お兄ちゃんに猫ちゃんの存在を教えてもらって、ドアの音で逃げられて。そして窓から出る作戦は上手く行った。手に入れることができたのは……黒猫であるということ。そして、あまり近くには来てくれないということ。

(よしよししてみたい)

わたしの次の目標は、黒猫ちゃんに触れることだった。野良猫なのか……誰か飼っているのかは分からない。首輪を付けてなかったから、もしかしたら野良猫なのかも。先ずはネットで色々と調べてみることにした。

(へー……飼い猫でも首輪付けない猫もいるんだ)
(黒猫って人懐っこいんだ……)

近くで見ることに成功したので、とにかくネットで情報チェックすることにした。

(確かに……あの黒猫ちゃん、つやつやだったような気もするな……)

野良猫だったら、もっと毛がぼさぼさだったり、ケガをしているかもしれない。ネットの通り、もしかすると誰かの家で飼っている猫なのかもしれないと思った。

(どうしよう……お兄ちゃんに言おうかなぁ……)

ここまではわたし1人で作戦を進めてきている。これからはお兄ちゃんに相談して、2人で協力した方が良いのかな……と思うようになっていた。

(……でもなぁ)

あまり相談しない方が良い。なぜか分からないけど、そんな予感がしていた。

「ねえ、お母さん?」
「何よ」
「もしさ、もしだよ?」
「……」
「もし、猫を飼うとするでしょ? そしたらさ……どんな猫が良い?」
晩ご飯の時間、お兄ちゃんは懲りずにお母さんに猫の質問をしている。

「飼いません」
「えー……そういうことじゃ無いって」

(いやいや……『そういうこと』でしょ?)
(ほんと……素直なんだか……バカなんだか……)

「相談しなくて正解だったな」とわたしは味噌汁をおかわりした。

お兄ちゃんの様子を見て、1人で作戦を進めた方が良いと判断したわたし。次の目標は引き続き「よしよし」すること。もし「よしよし」することができなかったとしても、触れてみたい。触ってみたい。それが次のわたしの目標だった。

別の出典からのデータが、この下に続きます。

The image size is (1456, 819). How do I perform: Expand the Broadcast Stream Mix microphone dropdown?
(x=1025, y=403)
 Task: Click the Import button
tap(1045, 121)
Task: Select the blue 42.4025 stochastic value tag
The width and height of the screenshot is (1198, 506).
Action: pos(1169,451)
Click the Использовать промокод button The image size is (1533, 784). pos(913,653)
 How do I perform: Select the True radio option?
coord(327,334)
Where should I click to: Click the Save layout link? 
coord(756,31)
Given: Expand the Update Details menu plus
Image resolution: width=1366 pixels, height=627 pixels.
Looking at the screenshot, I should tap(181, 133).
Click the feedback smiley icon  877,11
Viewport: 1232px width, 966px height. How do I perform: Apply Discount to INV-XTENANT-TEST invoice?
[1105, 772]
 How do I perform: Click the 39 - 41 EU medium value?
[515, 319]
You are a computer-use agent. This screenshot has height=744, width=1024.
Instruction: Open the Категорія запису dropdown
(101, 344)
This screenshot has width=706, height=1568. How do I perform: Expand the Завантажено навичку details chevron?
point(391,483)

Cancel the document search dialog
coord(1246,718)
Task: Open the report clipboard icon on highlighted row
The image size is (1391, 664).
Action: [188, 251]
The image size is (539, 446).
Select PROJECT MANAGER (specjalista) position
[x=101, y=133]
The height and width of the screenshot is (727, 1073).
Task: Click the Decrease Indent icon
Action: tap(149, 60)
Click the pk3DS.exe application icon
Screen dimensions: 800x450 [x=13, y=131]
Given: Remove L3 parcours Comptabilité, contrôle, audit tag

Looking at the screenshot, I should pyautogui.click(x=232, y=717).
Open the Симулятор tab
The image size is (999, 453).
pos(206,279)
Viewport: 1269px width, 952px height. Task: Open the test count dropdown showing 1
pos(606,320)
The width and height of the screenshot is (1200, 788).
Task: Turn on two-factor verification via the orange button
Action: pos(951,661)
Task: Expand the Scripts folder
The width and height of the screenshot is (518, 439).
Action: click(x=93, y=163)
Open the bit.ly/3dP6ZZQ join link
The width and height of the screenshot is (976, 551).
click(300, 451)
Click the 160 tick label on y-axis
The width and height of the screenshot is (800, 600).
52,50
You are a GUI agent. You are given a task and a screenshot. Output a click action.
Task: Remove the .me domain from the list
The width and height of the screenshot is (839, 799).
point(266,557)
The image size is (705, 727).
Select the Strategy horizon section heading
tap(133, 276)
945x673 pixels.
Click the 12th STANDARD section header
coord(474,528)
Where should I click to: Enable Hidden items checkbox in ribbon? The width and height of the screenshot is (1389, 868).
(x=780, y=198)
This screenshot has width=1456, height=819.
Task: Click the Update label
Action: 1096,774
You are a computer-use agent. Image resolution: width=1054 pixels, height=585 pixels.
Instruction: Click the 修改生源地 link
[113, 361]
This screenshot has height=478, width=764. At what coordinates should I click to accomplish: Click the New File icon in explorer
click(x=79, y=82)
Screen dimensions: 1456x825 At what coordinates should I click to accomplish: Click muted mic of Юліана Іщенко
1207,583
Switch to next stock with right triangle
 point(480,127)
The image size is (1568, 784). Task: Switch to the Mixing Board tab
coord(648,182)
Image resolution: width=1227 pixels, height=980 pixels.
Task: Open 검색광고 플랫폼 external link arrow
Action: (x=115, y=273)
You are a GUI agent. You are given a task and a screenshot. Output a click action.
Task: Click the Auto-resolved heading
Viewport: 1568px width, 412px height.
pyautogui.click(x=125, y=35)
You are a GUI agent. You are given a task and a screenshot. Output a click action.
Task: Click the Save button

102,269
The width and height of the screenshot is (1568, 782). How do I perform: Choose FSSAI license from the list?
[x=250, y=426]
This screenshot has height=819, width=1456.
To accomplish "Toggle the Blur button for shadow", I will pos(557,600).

その目標のために、わたしはあることを考えていた。別にネットに書いてあったわけじゃない。自分で思い付いた作戦。

「なぁー」
お兄ちゃんがわたしに突然話かけてくる。わたしは驚いて、みそ汁のわかめを喉に詰まらせるところだった。

「なっ……何?」
「美穂もさ、思わない?」
「えっ? 何を?」
「猫だよ。猫」

(いやぁー……こんなみんながいる前で、わたしに話を振らないでよ!)
(ほんと空気読めないんだから……)

「え? 猫がどうかしたの?」
「可愛いと思わない?」
「んー、可愛いとは思うけど……猫によるかな」
「まぁ、そうだけどさ」
「何よ」
「飼いたいなぁーとか思ったりしない? 良くない?」

(……直球過ぎる。マジできもい)

「お世話とか、大変じゃん」
「それは、俺がやるよ」
「無理だね」
「できるって」
「絶対途中で、わたしに『やっといて』って言う」
「言わないって」
「言う」
早くこの会話、終わってよ……と思っていた時。

「飼わないぞ」
お父さんが割って入ってくれた。

(ふぅ。……良かった)

わたしは無言で味噌汁を飲み干した。お兄ちゃんはずっと「良いじゃん」「良いじゃん」とお父さんにうったえ続けている。わたしの知らないところで、「飼いたい」って言い出しているらしかった。

「ごちそうさまー」
いつも通り、手を合わせてから自分の机に戻っていく。そう。わたしはいつも通り……。